The trouble with dusting

Tuesday, March 25th, 2008

Dusting is no bad thing. Let me say that up front.

Dusting blinds is, if not entertaining, at least mindless and usually (but not always) there is a view to behold behind the dust cloth.

Dusting pictures is trickier because you pick them up and look at them — and then you remember where you were when that happened, and how young your youngest looked then (Was he only twelve? And sitting at a bar on a Caribbean out island! Good heavens). And you do that, say, times twenty odd pictures and you’ve frittered away a whole afternoon.

You have some very good reminiscences, but it is

  • a. not getting the book written
  • b. not getting the room ready for George the school teacher turned painter
  • c. making you want to go to the Caribbean again. Also to Barcelona and Vienna and Scunthorpe and St Erth and Fermoy and all the other places in those photographs.

Worse, there is dusting bookshelves.

It wouldn’t be bad if you could just dust the shelves, but you have to take out the books and open them. Not to dust them, of course, but to see if that scene you remember in Jill Mansell‘s Perfect Timing is as good as you remember it being.

And it is, and so you stand there reading it. And then you go sit down and read it because it’s swept you right up in the story again and you can’t not read it.

Until finally you need to go put the dogs out. And call George and tell him maybe next week the room will be ready to paint.

And then you have to go back to dusting because there are several more shelves on that particular bookcase and unfortunately they are all “keepers” or you wouldn’t have kept them, would you?

But maybe you could get rid of a few of them. Of course you have to read them first to be sure you were ready to part with them.

Which is why I hate dusting.

What about you?

Spring Cleaning

Monday, March 24th, 2008


I’m not a big fan of spring cleaning.

Truth be told, I’m not a big fan of cleaning (the act of) in general.

I acknowledge that it’s necessary and it makes life more livable. But I don’t go around looking for things to clean, dust, sort, straighten and otherwise meddle with. I’m a live and let live sort of person when it comes to, um, clutter.

Which is not to say I don’t vacuum and dust and deal with it as it comes along.

However . . .

There comes a time, say, every twenty years or so, when it’s time to paint a bedroom.

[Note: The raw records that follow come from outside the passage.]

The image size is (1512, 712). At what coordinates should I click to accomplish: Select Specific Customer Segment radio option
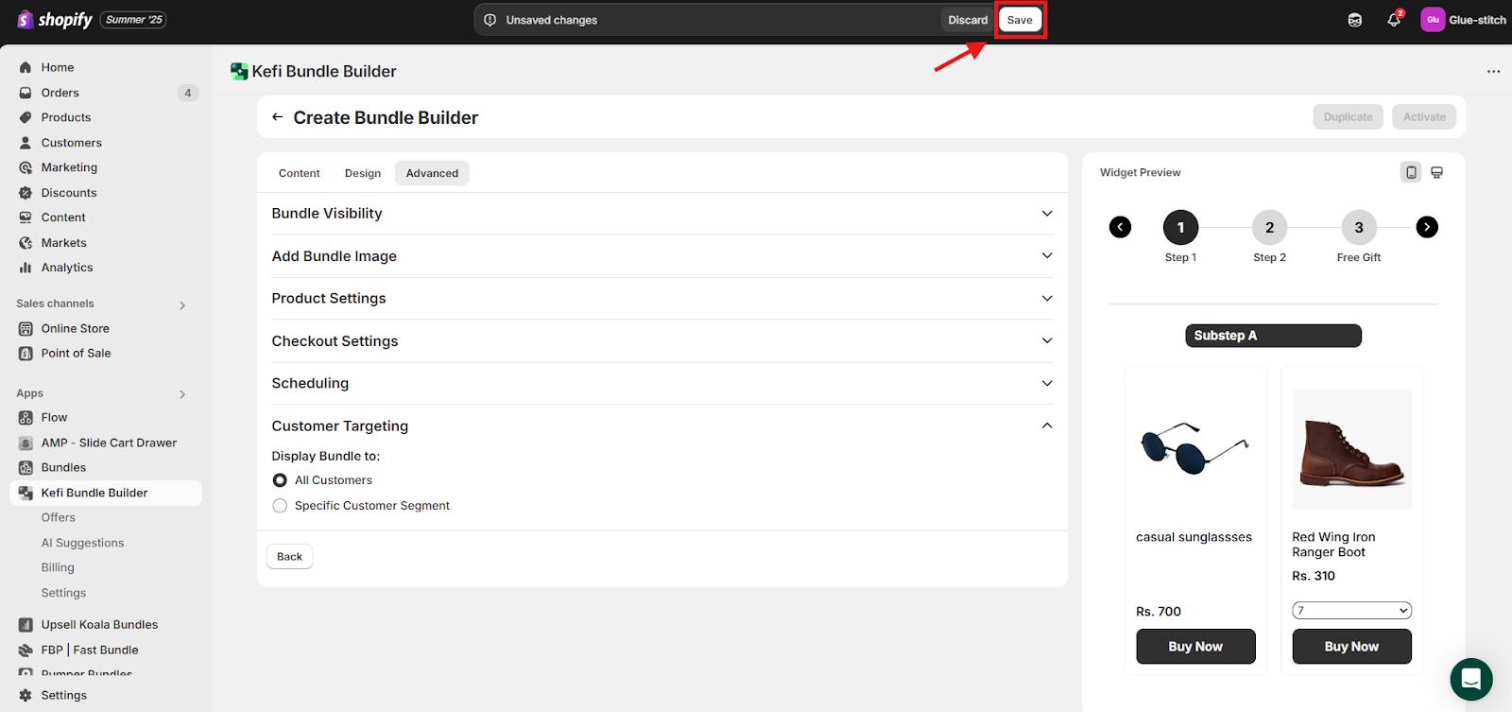pyautogui.click(x=280, y=506)
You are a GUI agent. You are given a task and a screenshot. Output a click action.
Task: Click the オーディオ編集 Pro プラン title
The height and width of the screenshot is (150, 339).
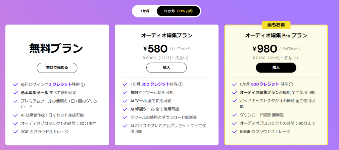click(276, 35)
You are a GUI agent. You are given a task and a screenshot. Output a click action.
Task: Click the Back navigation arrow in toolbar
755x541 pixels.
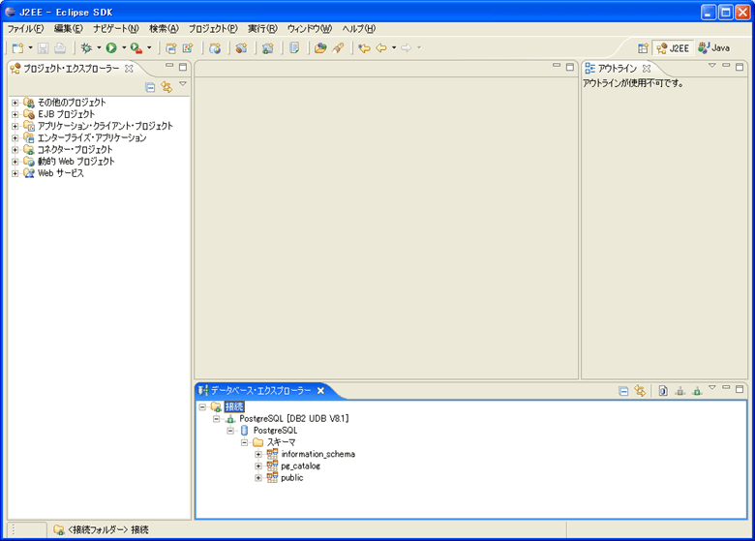[x=381, y=47]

And if we’re going to paint, we probably ought to put down new carpet. And if we’re going to go to all that trouble, the mattress on the bed is pretty awful and isn’t that a spring jabbing me in the back every night?

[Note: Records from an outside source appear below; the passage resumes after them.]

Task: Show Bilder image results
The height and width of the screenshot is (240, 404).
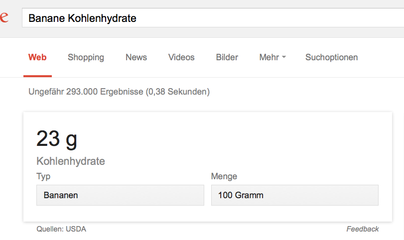Action: click(x=227, y=57)
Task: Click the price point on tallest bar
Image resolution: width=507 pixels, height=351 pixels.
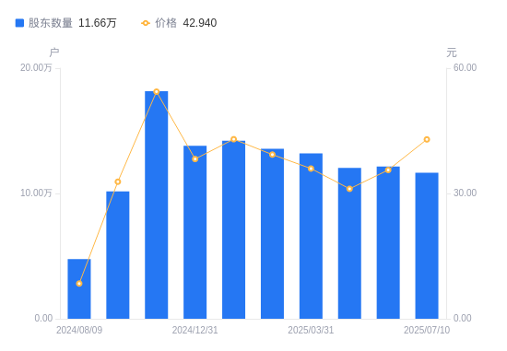Action: 157,92
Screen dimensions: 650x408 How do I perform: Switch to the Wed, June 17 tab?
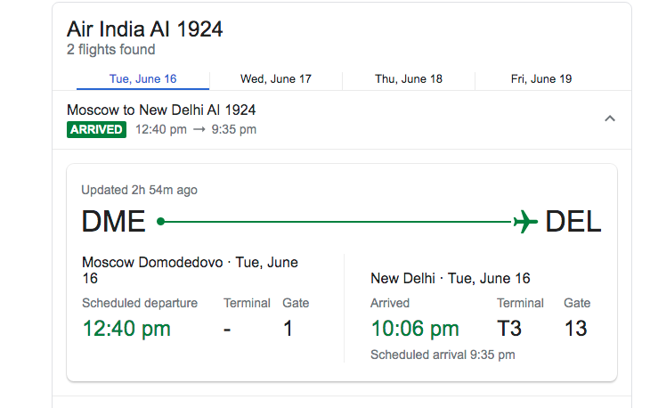[276, 79]
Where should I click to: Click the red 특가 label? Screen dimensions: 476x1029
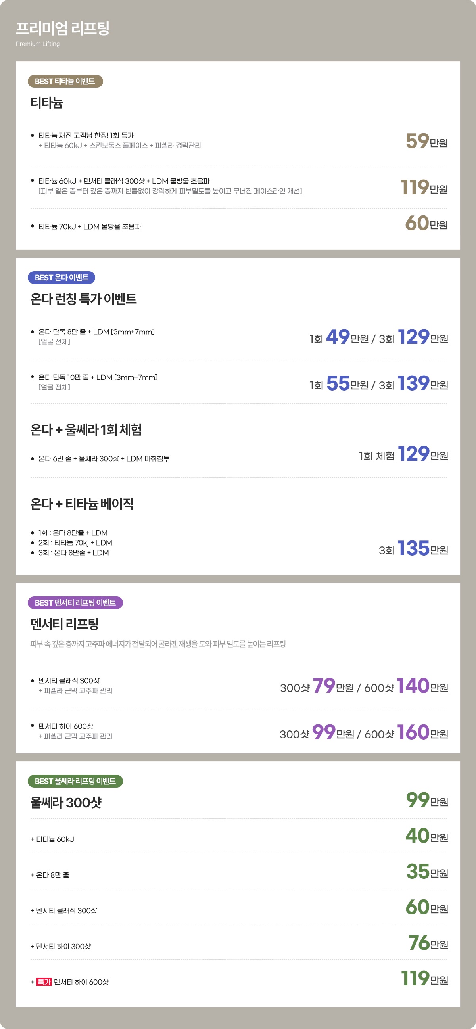(44, 981)
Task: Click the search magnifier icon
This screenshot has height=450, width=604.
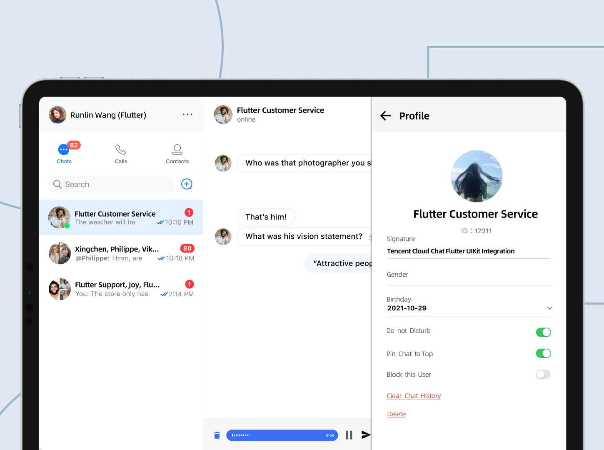Action: click(57, 184)
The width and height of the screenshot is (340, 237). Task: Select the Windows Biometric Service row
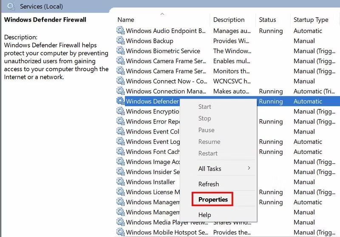click(x=163, y=51)
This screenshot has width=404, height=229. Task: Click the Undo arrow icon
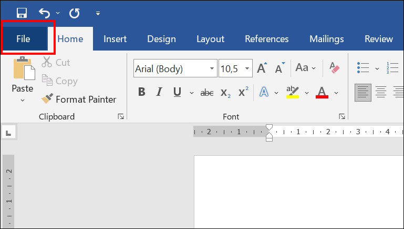(45, 12)
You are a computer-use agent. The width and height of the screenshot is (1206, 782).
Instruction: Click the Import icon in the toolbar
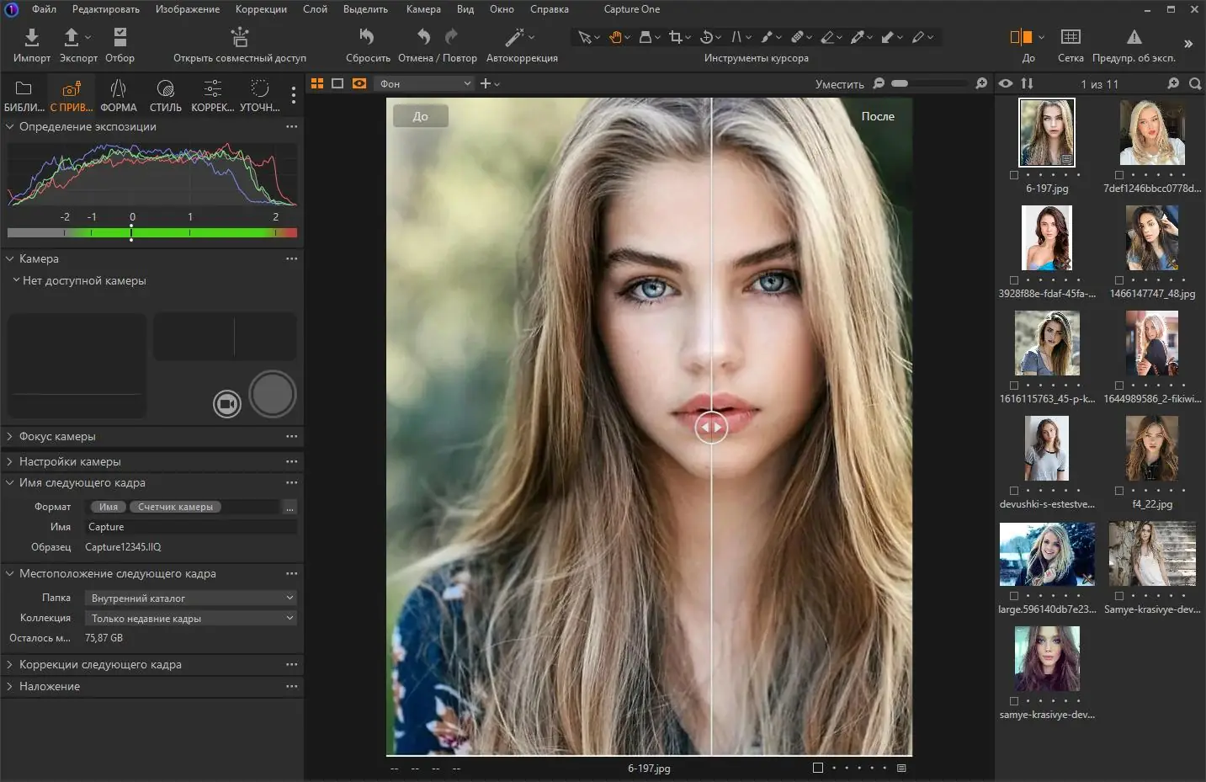(31, 37)
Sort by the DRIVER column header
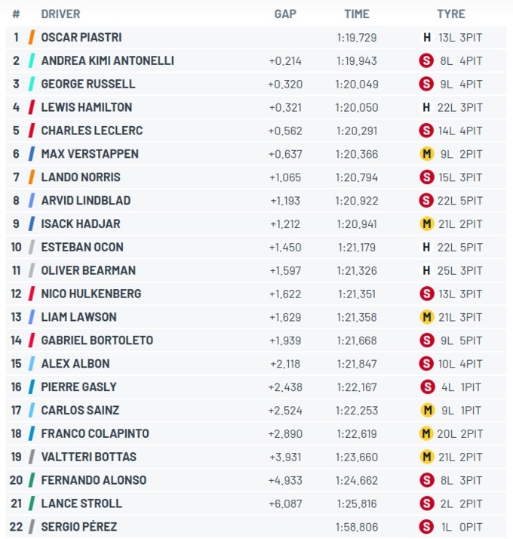 pyautogui.click(x=60, y=14)
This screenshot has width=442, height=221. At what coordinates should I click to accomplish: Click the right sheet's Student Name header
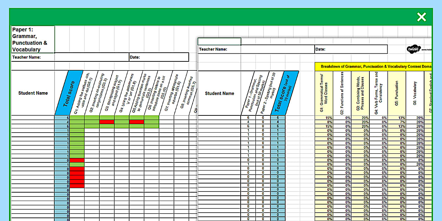[x=219, y=93]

And, well, one thing leads to another (though I’ve tried telling Seb that to get him through this chapter and he just shrugs and goes back to his CAD program as if to say, That’s your problem, not mine).

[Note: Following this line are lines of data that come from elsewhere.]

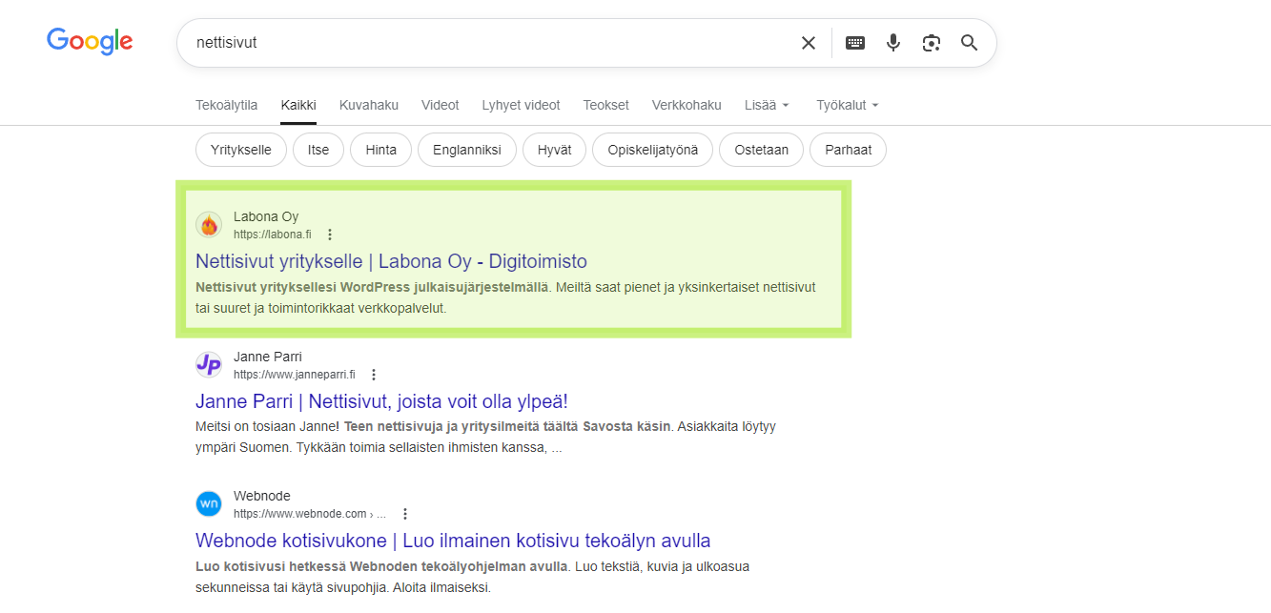Click the Labona Oy flame favicon
This screenshot has height=613, width=1271.
(x=209, y=225)
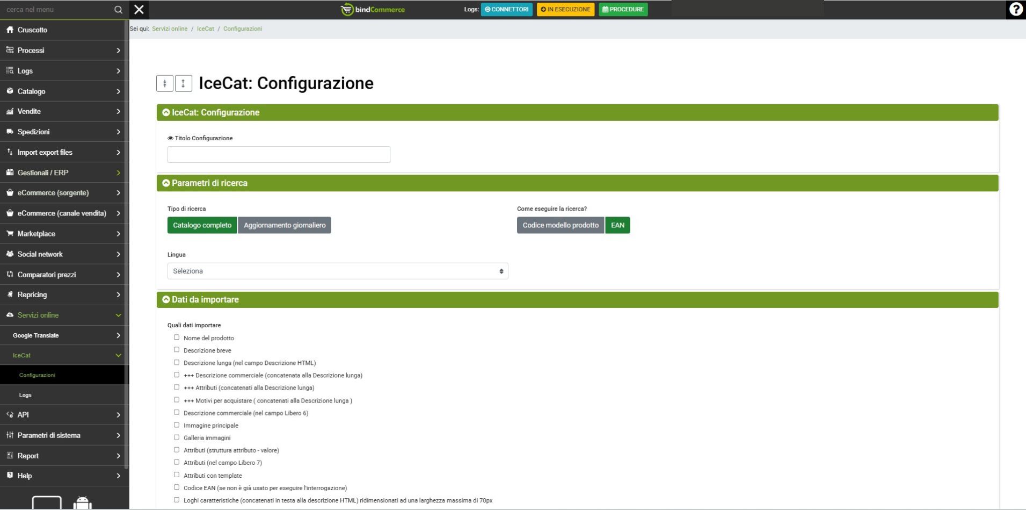The width and height of the screenshot is (1026, 510).
Task: Click the Android icon at sidebar bottom
Action: point(82,504)
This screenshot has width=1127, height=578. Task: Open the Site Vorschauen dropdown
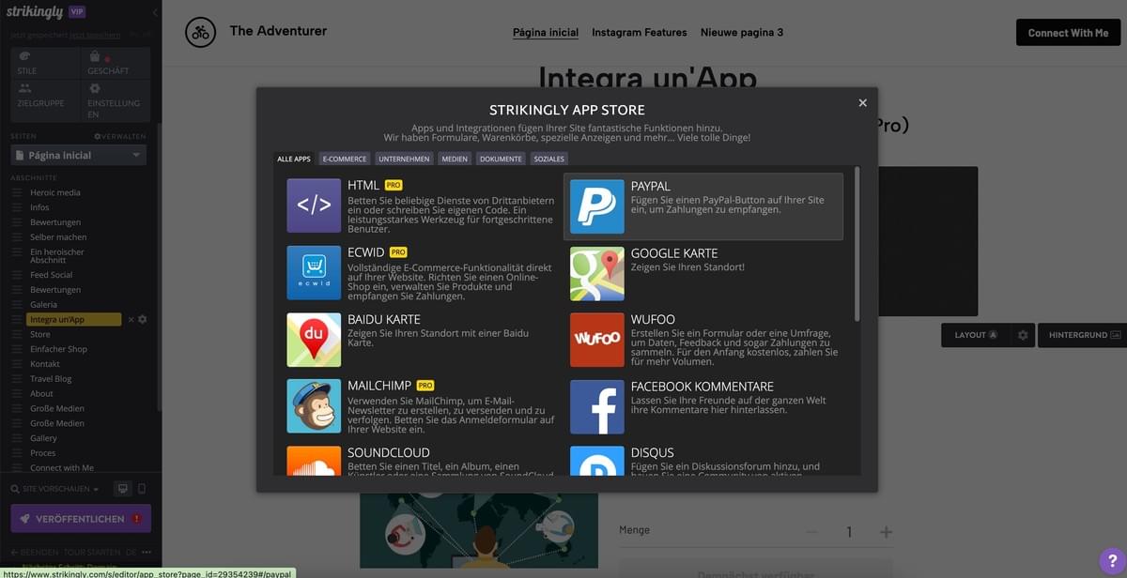coord(54,489)
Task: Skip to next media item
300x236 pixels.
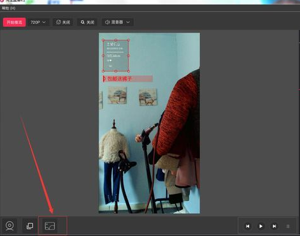Action: [275, 226]
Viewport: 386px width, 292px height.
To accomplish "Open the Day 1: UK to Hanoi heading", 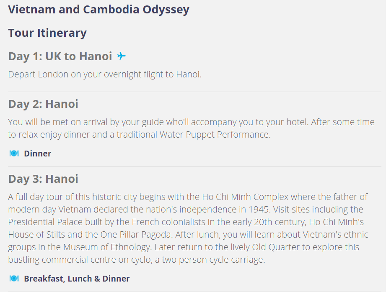I will 60,56.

So I’ve left him to his CAD program and I’m stripping wallpaper.

Did I mention the wallpaper issue? Probably not. The wallpaper is, thankfully, only on one wall. It will be gone by noon tomorrow. I guarantee it. Then I can get the paint and call George my friendly retired school teacher painter person and say, The room is almost ready.

And that, of course, will galvanize me to get the rest of the stuff cleaned out, boxed up or thrown away. You’d be amazed at the books I’ve discovered that slipped off the cedar chest and are lurking behind it. Well, maybe you wouldn’t be — but I am.

And while I’m doing my painting, Seb will be doing his. Always nice to have art imitating life as well as the other way round. I started feeling a bit smug when I wrote that. And then I turned back to the chapter and discovered he’s just showed up with a violin that belonged to his grandfather.

Where did that come from?

It seems to be staying. So I’m going to have to think about that. It will give me something to do while I clean.

Does cleaning inspire you with creative thoughts? Are you a Natural-Born Neat Person? If so, I’m really impressed.

What do you do to get creative juices flowing?

Cleaning the oven seems like overkill somehow. But what do I know? I so rarely try it!